GIVEN PROBLEM
Copy every line of the material below word for word, leaving out the pictures.

--- start of EXTRACTED DATA ---

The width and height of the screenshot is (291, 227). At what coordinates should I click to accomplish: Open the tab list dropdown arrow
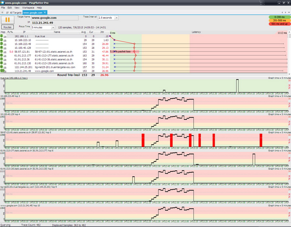pyautogui.click(x=289, y=12)
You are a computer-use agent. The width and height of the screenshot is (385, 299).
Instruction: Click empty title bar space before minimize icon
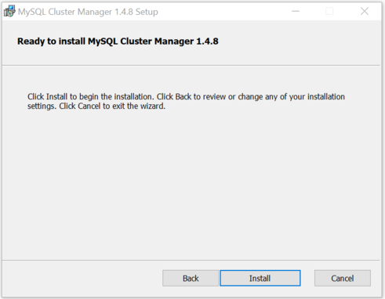[222, 12]
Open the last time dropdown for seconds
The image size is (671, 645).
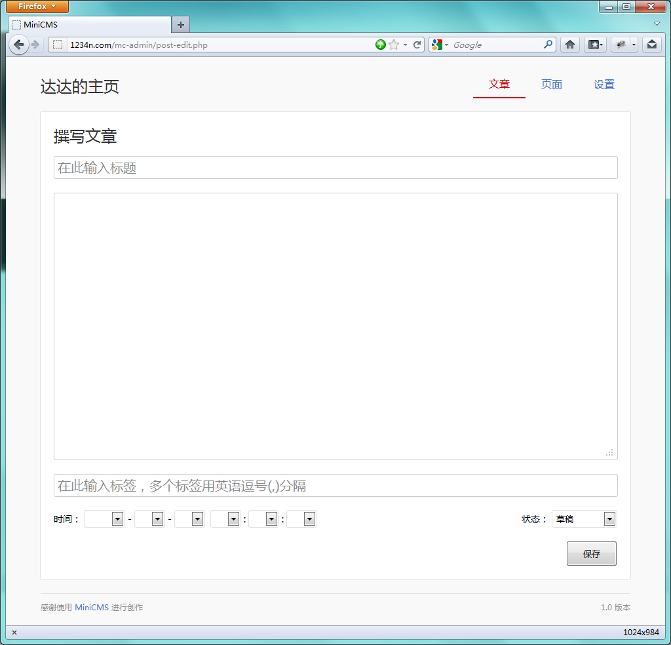click(x=302, y=519)
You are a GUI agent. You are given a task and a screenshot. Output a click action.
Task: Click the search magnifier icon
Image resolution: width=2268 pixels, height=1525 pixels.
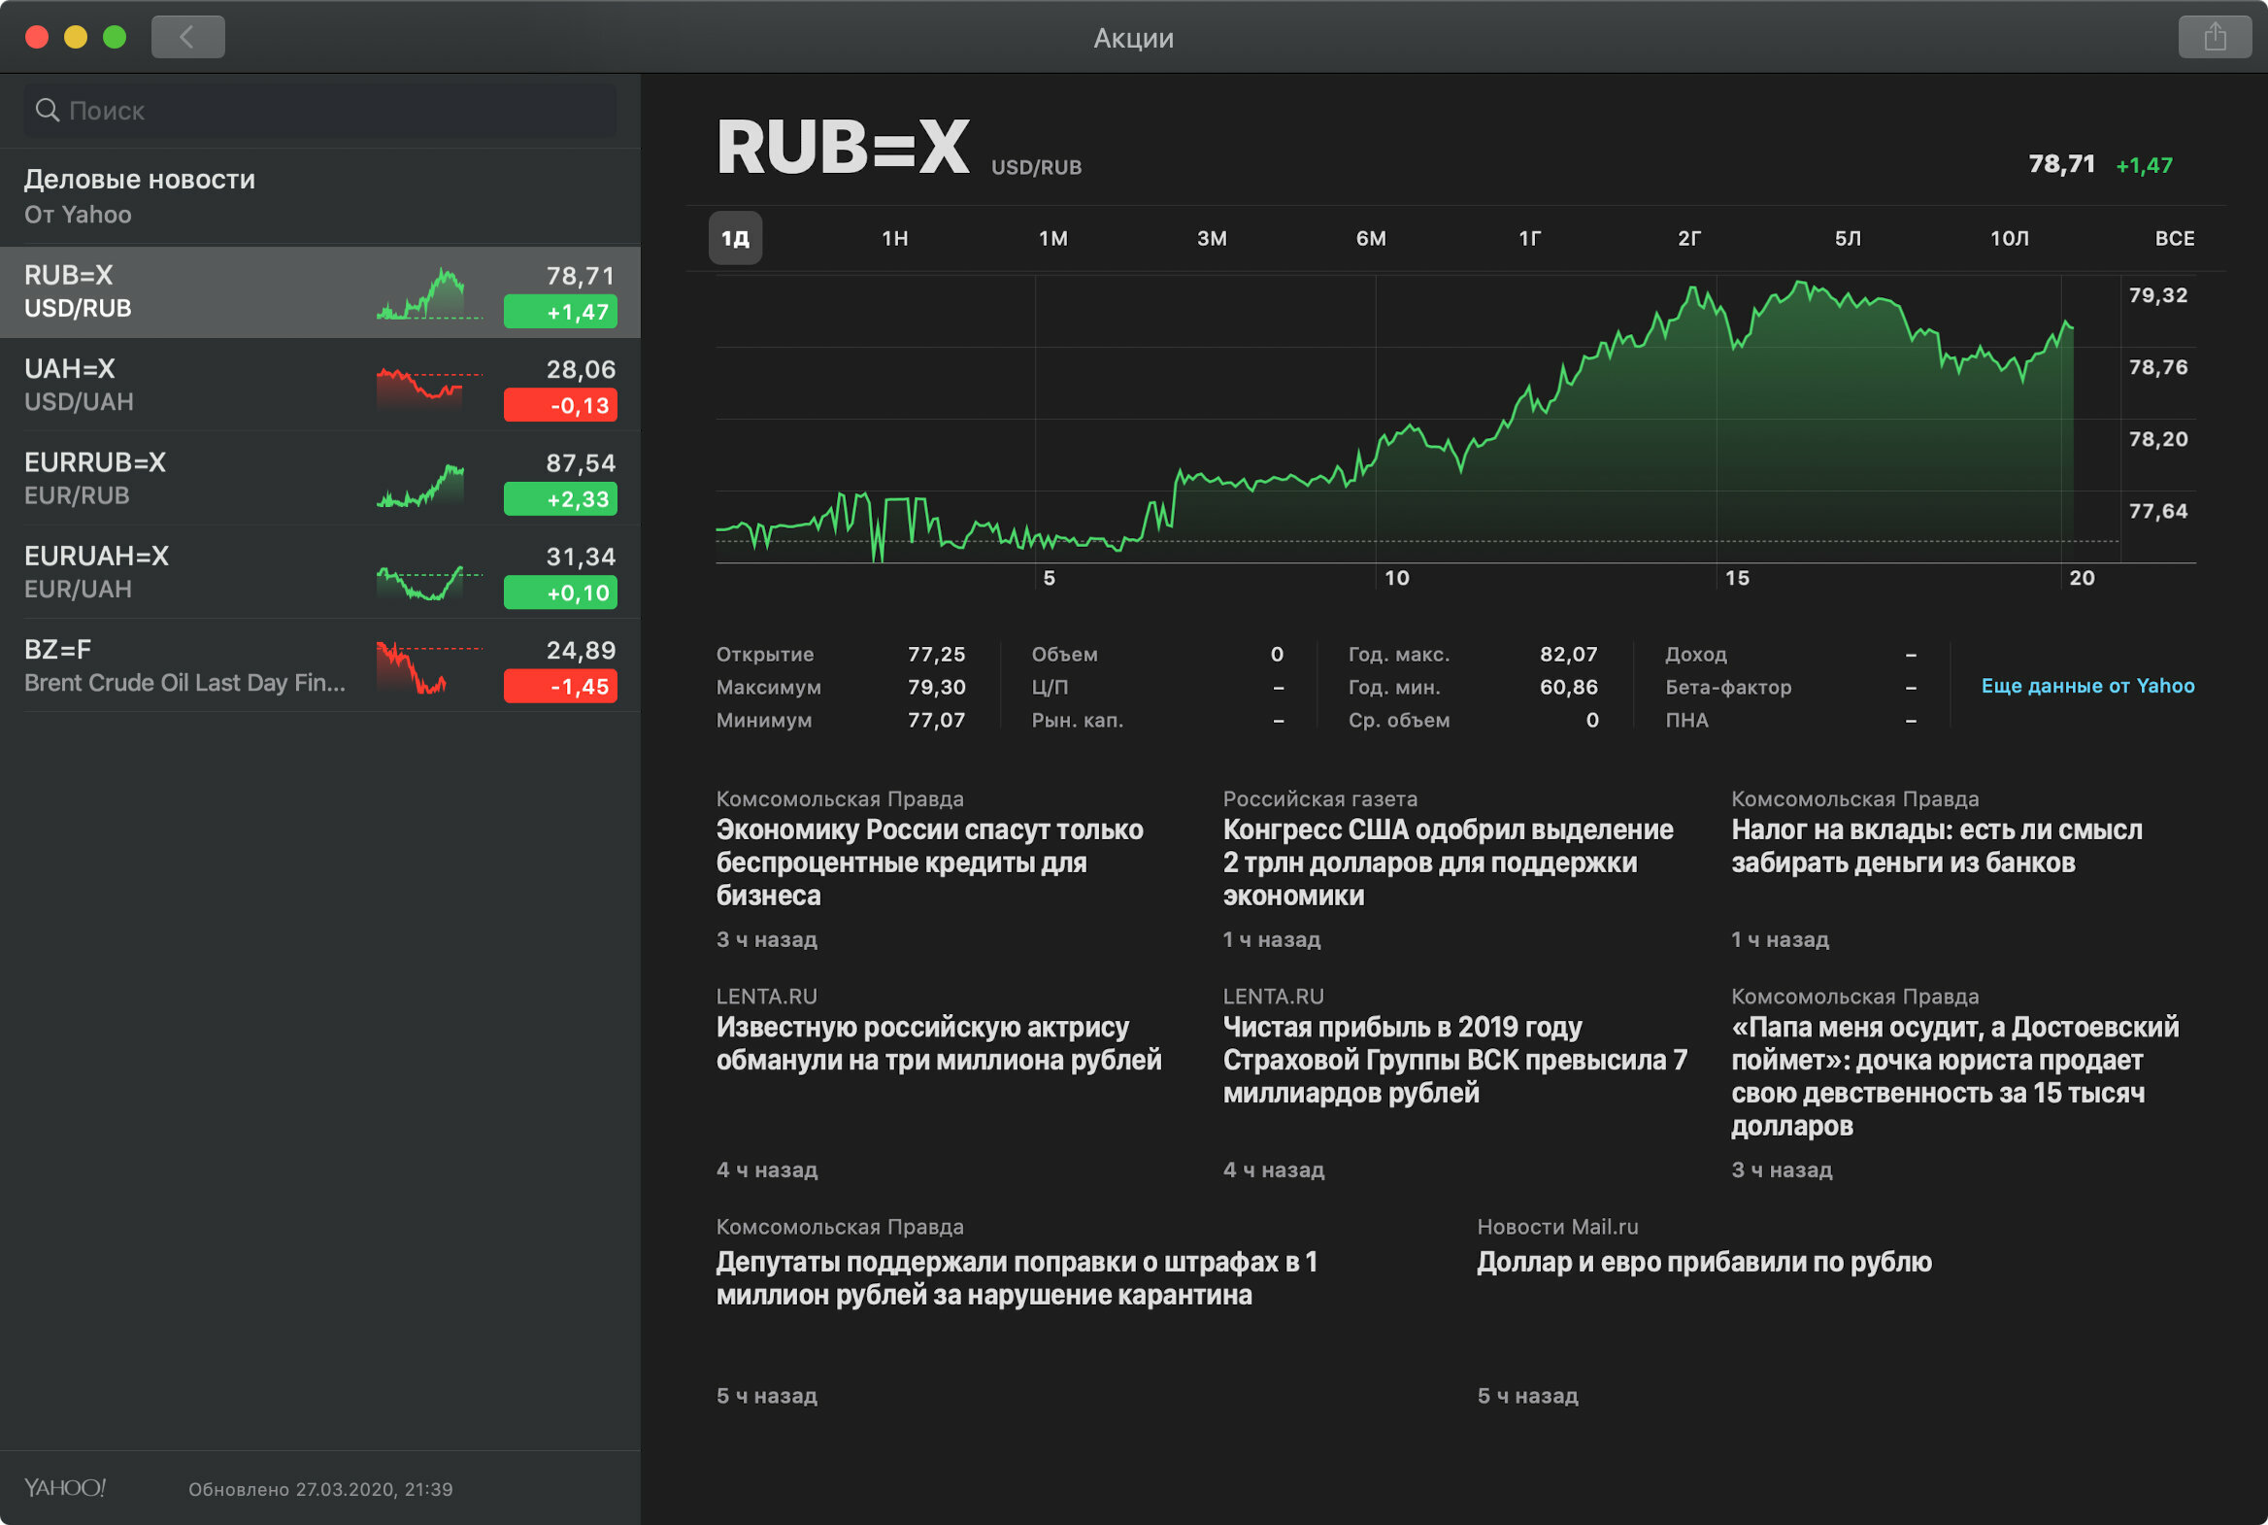[x=47, y=110]
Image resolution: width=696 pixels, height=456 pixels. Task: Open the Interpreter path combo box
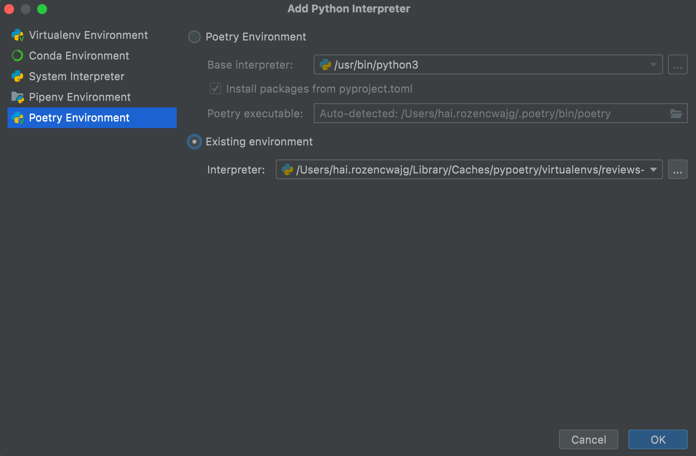(466, 170)
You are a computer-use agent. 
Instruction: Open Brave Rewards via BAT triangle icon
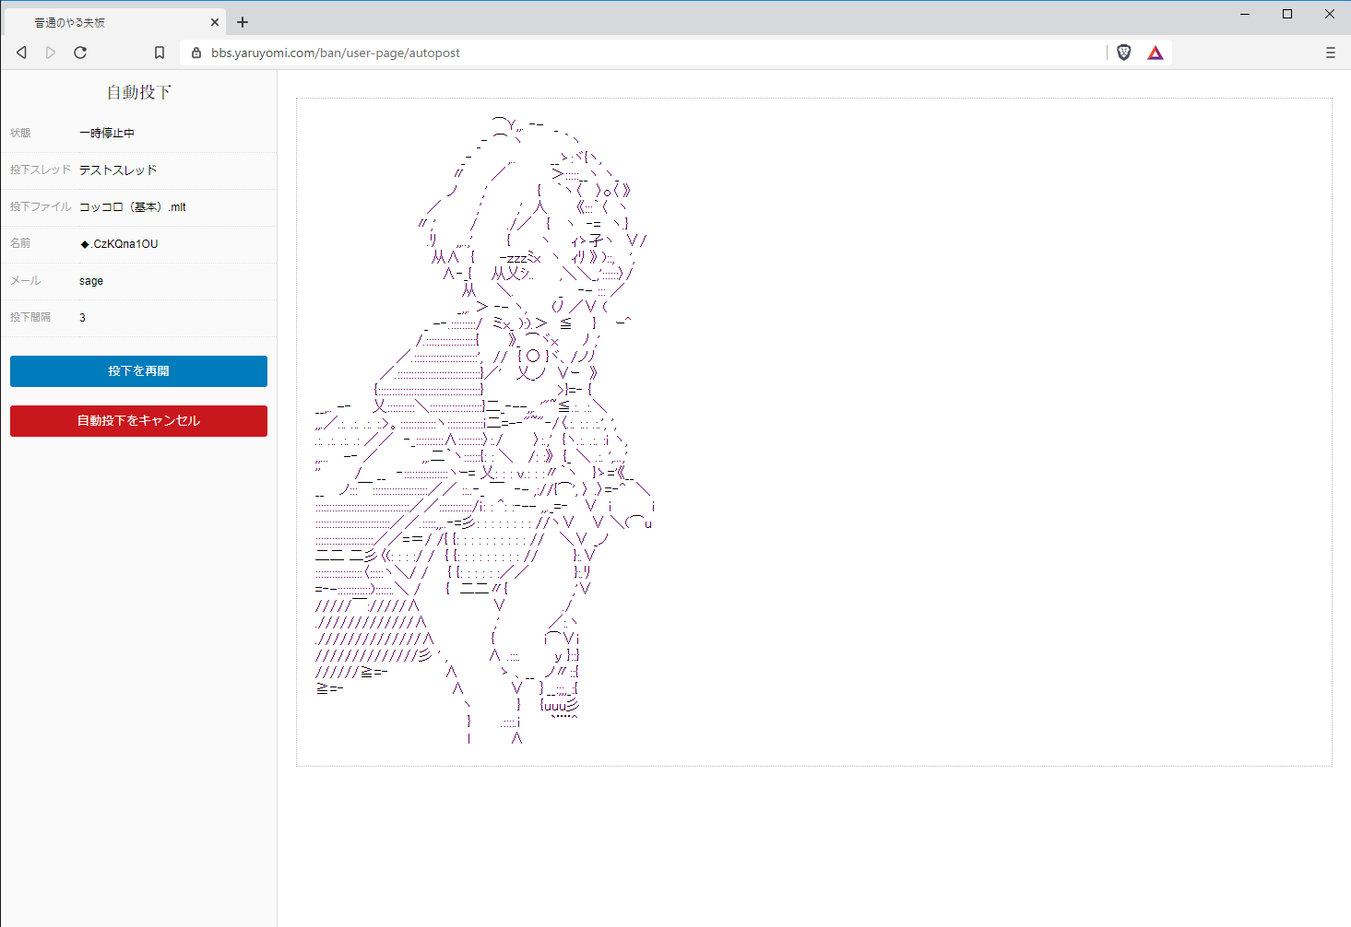click(1155, 53)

--- end of EXTRACTED DATA ---

SOLUTION TO THE EXERCISE
The width and height of the screenshot is (291, 227). At what coordinates should I click to accomplish: Open the tab list dropdown arrow
pyautogui.click(x=289, y=12)
You are a computer-use agent. The width and height of the screenshot is (385, 299).
Instruction: Click empty title bar space before minimize icon
[222, 12]
Open the last time dropdown for seconds
The image size is (671, 645).
click(x=302, y=519)
You are a GUI agent. You are given a task and a screenshot. Output a click action.
Task: Click the search magnifier icon
Image resolution: width=2268 pixels, height=1525 pixels.
[x=47, y=110]
Image resolution: width=696 pixels, height=456 pixels. Task: Open the Interpreter path combo box
(466, 170)
You are a computer-use agent. 
Instruction: Open Brave Rewards via BAT triangle icon
click(1155, 53)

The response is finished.